MediaTech Law

By MIRSKY & COMPANY, PLLC

Shorts: TheDirty.com Loses CDA Section 230 Protection

Earlier this year a federal district court in Kentucky rejected the efforts of TheDirty.com to invoke Section 230 of the Communications Decency Act (CDA) to dismiss a defamation lawsuit filed against it by a former Cincinnati Bengals cheerleader.  The decision is significant because it is an unusual failure of a website populated almost entirely by user-generated and user-generated content to be able to rely on the protections of Section 230 of (CDA).

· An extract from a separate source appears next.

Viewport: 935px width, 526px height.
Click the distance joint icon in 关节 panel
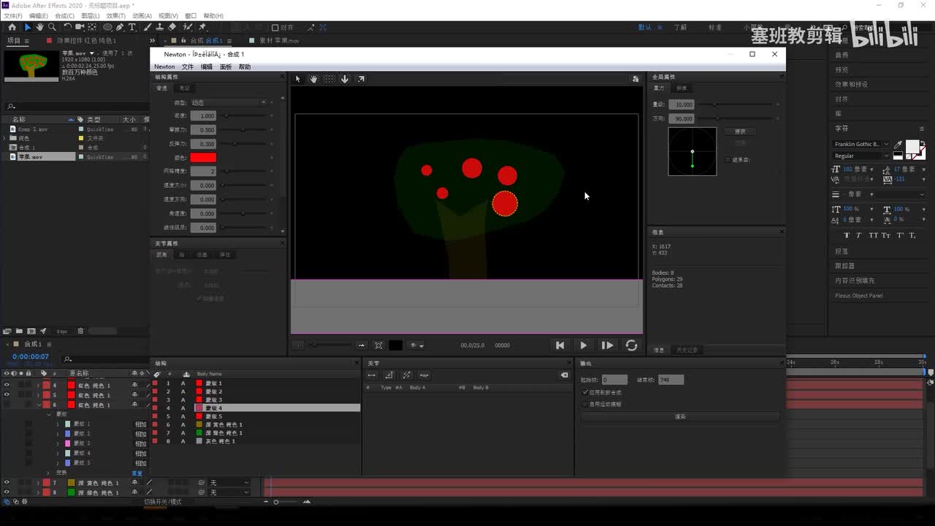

TheDirty.com is a gossip website, described this way by Eric Robinson on the Citizen Media Law Blog: “In addition to a bit of celebrity gossip and paparazzi-type pictures, the site also invites anyone to post pictures – often revealing, embarrassing, or insulting – of others for comment by users and, sometimes, the site’s proprietor.”

Section 230 of the CDA states that “No provider or user of an interactive computer service shall be treated as the publisher or speaker of any information provided by another information content provider.”  In plain English, Section 230 has been understood – and applied – to mean that most prominent websites cannot be held liable for the defamatory actions of their users, usually regardless of the complacency in and encouragement of those actions.

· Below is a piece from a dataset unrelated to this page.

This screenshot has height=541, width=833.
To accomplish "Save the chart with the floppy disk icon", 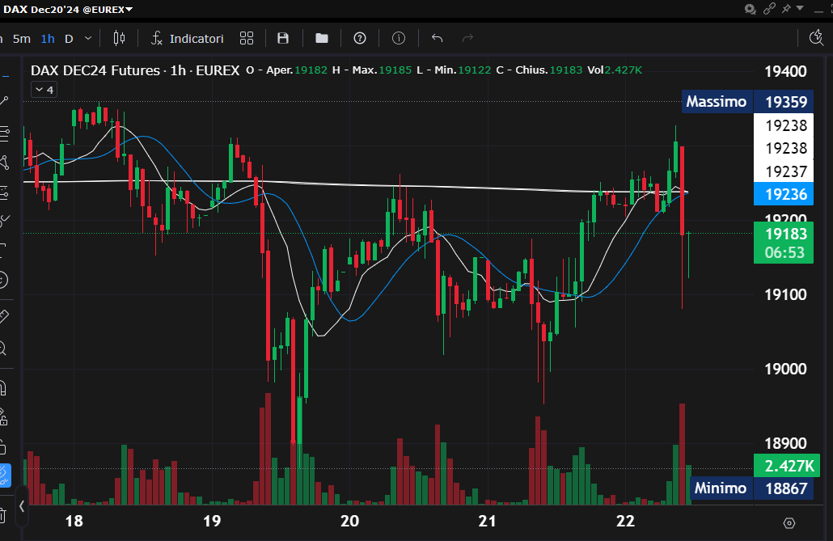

There have been exceptions, most notably 2 cases cited by the District Court in this case in support of its decision: Fair Housing Council of San Fernando Valley v. Roommates.com and Federal Trade Commission v. Accusearch.  The Roommates.com case involved an apartment search site which was denied Section 230 protection because of its deemed proactive participation in the potential discriminatory activity through providing structured search criteria which allowed users to search by race.  Accusearch involved a website that sold metadata about individuals’ telephone calls, which information could not be legally sold in violation of various federal laws.  The information was still out there, however, and various third parties continued to peddle it, and Accusearch’s site facilitated that.  The problem, as Eric Goldman described it, was this:

Abika.com [Accusearch’s subsidiary] apparently was structured as a classic retailer in that it advertised the third party reports, processed customer payments, and delivered the subsequent reports to customers as if the reports were its own (Abika.com even stripped out the third party vendor’s identifying information). So the veneer of Abika.com simply being a passive intermediary between customers and vendors may have been overwhelmed by Abika’s active and overwhelming presence in the transaction.

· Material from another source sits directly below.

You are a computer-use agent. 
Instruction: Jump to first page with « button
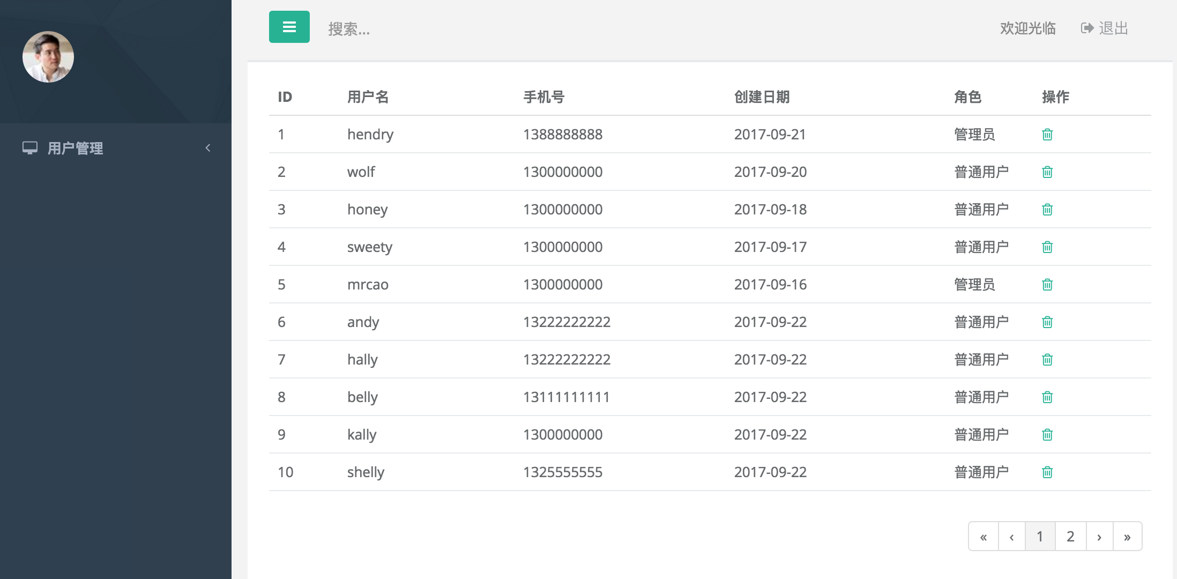(x=984, y=536)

With TheDirty.com, that problem was analogized to the one of an active solicitor of defamatory content, even if the interactive computer service” provider was not itself the originator of the offending content:

This Court holds that, under the principles of Roommates.com and Accusearch, the defendants here, through the activities of defendant Richie, “specifically encourage development of what is offensive about the content” of “the dirty.com” web site.

An appeal of the decision by TheDirty.com to the 6th Circuit Court of Appeals was rejected, although not on substantive grounds but rather procedurally due to “fail[ure] to demonstrate how a substantial public interest will be imperiled by delaying [the] appeal until after the district court enters a final order.”  Jones v. Dirty World Entertainment Recordings, Inc., No. 12-5133 (6th Cir. May 9, 2012).